■ Your instructions: Reproduce the lines running from the line with "Viewport: 1080px width, 581px" up to and including the line with "The height and width of the screenshot is (719, 1200).", substituting "green tick" for each occurrence of "green checkmark" and leaving everything else unchanged.
===== Dataset records
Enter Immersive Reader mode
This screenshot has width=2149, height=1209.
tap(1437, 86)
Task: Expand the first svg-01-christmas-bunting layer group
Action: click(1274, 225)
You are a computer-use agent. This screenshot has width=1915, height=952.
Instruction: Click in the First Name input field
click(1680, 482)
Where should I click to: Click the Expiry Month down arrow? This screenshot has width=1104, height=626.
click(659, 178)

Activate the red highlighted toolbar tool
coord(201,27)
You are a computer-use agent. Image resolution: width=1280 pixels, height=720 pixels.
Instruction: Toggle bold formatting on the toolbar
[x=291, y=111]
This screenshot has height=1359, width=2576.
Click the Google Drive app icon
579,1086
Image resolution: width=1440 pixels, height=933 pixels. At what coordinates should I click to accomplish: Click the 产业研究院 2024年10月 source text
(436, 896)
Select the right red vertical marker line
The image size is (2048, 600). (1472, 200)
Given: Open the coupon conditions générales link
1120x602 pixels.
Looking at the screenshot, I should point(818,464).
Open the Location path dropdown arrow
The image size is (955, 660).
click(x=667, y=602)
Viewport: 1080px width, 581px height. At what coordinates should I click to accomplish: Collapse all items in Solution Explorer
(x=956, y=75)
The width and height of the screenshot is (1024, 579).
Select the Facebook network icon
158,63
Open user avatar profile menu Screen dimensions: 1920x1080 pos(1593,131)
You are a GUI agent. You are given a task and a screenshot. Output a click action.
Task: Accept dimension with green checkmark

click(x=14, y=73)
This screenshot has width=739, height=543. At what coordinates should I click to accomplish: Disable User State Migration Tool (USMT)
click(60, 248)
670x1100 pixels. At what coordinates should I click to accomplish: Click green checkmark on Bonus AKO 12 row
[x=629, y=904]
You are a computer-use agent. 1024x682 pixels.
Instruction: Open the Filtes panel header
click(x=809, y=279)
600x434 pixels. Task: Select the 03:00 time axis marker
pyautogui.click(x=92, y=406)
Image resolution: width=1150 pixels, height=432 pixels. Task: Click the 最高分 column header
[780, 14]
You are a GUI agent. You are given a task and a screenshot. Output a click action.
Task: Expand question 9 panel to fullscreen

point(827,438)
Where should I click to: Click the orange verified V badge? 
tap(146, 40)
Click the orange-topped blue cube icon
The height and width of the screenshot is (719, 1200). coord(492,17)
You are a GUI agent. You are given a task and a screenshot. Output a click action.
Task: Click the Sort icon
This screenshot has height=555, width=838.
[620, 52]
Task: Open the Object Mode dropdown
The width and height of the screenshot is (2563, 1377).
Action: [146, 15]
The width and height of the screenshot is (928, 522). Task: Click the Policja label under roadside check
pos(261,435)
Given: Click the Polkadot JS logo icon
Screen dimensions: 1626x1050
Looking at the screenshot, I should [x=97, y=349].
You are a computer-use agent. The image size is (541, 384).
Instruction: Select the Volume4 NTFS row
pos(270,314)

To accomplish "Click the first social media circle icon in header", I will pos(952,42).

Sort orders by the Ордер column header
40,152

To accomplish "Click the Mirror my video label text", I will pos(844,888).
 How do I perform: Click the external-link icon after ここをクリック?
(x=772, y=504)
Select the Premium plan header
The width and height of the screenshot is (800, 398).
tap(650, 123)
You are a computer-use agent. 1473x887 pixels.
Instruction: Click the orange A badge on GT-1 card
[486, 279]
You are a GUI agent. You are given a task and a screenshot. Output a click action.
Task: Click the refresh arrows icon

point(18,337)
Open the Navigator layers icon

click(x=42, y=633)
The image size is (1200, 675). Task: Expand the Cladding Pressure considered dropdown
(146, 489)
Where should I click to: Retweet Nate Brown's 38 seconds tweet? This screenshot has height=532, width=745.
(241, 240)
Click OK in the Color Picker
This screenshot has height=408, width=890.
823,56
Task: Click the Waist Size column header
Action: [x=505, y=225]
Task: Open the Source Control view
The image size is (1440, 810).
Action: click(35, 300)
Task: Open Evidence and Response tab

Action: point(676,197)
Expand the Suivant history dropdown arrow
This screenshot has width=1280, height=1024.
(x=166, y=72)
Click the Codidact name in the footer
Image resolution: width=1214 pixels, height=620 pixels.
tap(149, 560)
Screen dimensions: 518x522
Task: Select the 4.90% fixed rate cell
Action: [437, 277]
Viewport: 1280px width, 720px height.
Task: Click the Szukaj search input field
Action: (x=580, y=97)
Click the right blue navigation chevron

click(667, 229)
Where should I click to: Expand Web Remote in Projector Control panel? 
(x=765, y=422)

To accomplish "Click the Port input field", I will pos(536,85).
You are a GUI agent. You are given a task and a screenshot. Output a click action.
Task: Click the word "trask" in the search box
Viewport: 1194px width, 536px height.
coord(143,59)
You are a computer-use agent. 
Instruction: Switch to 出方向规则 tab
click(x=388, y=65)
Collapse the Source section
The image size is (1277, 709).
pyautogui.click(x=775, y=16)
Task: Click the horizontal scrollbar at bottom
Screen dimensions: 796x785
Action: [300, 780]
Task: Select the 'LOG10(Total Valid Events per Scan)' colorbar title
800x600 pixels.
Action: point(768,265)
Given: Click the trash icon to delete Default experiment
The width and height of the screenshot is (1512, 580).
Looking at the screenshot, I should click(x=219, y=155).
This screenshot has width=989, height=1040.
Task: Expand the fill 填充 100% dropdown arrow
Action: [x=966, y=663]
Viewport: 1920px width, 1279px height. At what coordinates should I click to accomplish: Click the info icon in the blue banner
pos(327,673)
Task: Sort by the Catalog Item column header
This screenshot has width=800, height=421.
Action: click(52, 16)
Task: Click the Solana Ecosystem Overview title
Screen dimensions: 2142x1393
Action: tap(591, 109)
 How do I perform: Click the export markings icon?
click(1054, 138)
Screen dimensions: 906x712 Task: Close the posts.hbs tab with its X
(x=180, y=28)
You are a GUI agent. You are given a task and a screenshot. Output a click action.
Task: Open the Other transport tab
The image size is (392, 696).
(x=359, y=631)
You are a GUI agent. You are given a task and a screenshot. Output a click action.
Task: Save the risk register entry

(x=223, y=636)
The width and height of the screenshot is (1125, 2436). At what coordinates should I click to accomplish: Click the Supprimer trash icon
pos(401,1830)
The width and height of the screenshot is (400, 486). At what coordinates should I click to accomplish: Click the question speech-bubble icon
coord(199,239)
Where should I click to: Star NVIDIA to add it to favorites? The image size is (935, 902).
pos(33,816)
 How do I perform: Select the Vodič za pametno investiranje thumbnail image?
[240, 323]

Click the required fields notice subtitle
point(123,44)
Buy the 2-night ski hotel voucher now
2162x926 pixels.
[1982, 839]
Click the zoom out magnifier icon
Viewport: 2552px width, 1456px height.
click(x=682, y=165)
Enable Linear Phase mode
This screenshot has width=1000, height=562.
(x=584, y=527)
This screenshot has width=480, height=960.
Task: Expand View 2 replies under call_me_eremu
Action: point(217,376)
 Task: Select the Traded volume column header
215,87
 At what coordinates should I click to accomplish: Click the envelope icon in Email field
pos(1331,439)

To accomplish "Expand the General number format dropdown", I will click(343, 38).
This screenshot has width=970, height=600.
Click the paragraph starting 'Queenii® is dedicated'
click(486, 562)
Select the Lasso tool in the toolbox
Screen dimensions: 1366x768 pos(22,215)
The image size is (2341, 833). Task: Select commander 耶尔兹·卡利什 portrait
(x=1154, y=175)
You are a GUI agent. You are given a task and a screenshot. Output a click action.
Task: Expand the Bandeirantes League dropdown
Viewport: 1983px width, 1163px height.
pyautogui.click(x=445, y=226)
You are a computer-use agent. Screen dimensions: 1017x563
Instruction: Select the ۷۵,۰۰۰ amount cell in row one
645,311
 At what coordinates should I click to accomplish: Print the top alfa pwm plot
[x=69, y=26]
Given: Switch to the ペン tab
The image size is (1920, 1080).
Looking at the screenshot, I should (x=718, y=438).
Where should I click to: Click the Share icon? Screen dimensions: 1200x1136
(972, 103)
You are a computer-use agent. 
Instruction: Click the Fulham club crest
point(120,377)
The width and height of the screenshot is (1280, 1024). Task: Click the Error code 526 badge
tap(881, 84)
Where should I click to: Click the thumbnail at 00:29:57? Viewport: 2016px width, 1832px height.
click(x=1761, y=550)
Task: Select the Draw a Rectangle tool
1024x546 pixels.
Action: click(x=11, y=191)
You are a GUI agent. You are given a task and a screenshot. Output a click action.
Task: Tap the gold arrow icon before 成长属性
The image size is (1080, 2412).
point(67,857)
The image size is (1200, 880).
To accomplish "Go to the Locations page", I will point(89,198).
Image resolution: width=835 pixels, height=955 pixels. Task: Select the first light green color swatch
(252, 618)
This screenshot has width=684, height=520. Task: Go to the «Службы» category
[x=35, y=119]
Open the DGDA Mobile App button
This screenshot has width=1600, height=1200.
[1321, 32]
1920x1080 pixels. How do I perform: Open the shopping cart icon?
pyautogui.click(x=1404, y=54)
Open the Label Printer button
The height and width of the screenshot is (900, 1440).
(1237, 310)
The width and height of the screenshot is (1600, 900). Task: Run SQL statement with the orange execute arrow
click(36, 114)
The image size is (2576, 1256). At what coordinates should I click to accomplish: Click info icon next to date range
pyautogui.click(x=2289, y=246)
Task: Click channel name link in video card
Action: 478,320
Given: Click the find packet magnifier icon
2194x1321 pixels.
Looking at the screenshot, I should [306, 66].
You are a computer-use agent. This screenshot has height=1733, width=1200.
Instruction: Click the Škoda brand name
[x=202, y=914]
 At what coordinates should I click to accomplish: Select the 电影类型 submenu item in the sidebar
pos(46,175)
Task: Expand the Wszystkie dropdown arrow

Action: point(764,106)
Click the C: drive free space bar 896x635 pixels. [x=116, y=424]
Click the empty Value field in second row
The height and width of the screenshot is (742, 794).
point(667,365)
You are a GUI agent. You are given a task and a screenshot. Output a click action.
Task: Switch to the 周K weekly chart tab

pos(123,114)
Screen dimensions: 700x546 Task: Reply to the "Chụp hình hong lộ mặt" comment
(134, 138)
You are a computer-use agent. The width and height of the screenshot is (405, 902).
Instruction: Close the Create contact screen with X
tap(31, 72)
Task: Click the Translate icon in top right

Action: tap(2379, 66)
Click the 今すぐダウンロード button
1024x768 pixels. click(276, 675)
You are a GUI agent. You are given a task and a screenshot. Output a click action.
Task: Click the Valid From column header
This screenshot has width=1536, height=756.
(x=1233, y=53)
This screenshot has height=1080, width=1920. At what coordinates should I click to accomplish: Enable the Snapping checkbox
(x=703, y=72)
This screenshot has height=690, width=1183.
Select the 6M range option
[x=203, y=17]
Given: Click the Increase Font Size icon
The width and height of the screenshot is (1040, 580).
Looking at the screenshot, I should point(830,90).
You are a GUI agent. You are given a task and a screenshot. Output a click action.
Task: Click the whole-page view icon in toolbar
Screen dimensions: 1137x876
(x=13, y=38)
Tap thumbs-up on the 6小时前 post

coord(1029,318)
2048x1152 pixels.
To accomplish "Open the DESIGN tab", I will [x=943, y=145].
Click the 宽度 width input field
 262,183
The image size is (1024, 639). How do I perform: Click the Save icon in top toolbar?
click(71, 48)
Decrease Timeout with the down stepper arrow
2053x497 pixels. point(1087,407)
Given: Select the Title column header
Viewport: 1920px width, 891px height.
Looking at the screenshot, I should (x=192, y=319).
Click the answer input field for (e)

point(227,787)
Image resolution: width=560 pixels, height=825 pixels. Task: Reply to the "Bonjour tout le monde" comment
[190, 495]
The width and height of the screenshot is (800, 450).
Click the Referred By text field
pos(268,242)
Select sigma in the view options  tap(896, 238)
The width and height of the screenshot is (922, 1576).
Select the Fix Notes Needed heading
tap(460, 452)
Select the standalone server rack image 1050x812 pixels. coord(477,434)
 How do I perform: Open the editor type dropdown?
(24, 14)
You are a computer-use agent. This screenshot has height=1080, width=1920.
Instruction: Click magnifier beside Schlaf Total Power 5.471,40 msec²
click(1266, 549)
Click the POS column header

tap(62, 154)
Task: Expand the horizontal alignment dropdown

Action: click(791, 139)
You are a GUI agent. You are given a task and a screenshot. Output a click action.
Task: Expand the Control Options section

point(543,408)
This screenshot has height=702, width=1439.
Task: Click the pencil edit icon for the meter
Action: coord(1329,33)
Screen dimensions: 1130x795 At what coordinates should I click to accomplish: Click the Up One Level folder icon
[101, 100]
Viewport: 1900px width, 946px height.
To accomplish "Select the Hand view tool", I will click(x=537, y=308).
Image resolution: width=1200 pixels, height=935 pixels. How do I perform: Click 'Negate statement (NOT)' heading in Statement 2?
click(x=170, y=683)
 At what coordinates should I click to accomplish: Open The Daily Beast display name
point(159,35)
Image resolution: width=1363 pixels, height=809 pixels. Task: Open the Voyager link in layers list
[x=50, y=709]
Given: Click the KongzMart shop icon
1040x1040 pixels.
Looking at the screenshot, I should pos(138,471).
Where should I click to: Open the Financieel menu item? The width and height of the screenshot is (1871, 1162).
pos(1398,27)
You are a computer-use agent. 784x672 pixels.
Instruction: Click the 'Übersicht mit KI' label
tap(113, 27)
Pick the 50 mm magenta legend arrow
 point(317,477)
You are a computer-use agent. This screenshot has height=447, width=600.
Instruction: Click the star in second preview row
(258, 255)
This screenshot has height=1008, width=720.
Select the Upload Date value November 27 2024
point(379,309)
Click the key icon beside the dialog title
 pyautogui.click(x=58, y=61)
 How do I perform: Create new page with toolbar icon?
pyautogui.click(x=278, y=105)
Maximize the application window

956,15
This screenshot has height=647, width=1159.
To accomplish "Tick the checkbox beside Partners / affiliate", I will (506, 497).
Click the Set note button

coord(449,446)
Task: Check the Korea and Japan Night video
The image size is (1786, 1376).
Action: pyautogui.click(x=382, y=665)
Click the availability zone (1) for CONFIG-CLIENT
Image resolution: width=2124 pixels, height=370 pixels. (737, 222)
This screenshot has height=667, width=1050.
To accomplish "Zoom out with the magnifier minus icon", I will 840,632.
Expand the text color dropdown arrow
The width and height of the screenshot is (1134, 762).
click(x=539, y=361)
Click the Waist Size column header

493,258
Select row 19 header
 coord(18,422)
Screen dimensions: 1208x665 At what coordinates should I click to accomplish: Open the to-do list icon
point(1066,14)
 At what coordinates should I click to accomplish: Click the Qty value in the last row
==========
■ Reply:
Viewport: 1080px width, 581px height. At what coordinates should I click to accomplish: Collapse all items in Solution Explorer
(x=956, y=75)
The width and height of the screenshot is (1024, 579).
Select the Facebook network icon
158,63
Open user avatar profile menu Screen dimensions: 1920x1080 pos(1593,131)
You are a GUI agent. You are given a task and a screenshot. Output a click action.
Task: Accept dimension with green tick

click(x=14, y=73)
This screenshot has width=739, height=543. At what coordinates should I click to accomplish: Disable User State Migration Tool (USMT)
click(60, 248)
670x1100 pixels. At what coordinates should I click to accomplish: Click green tick on Bonus AKO 12 row
[x=629, y=904]
You are a computer-use agent. 1024x682 pixels.
Instruction: Open the Filtes panel header
click(x=809, y=279)
600x434 pixels. Task: Select the 03:00 time axis marker
pyautogui.click(x=92, y=406)
Image resolution: width=1150 pixels, height=432 pixels. Task: Click the 最高分 column header
[780, 14]
You are a GUI agent. You are given a task and a screenshot. Output a click action.
Task: Expand question 9 panel to fullscreen

point(827,438)
Where should I click to: Click the orange verified V badge? 
tap(146, 40)
Click the orange-topped blue cube icon
The height and width of the screenshot is (719, 1200). coord(492,17)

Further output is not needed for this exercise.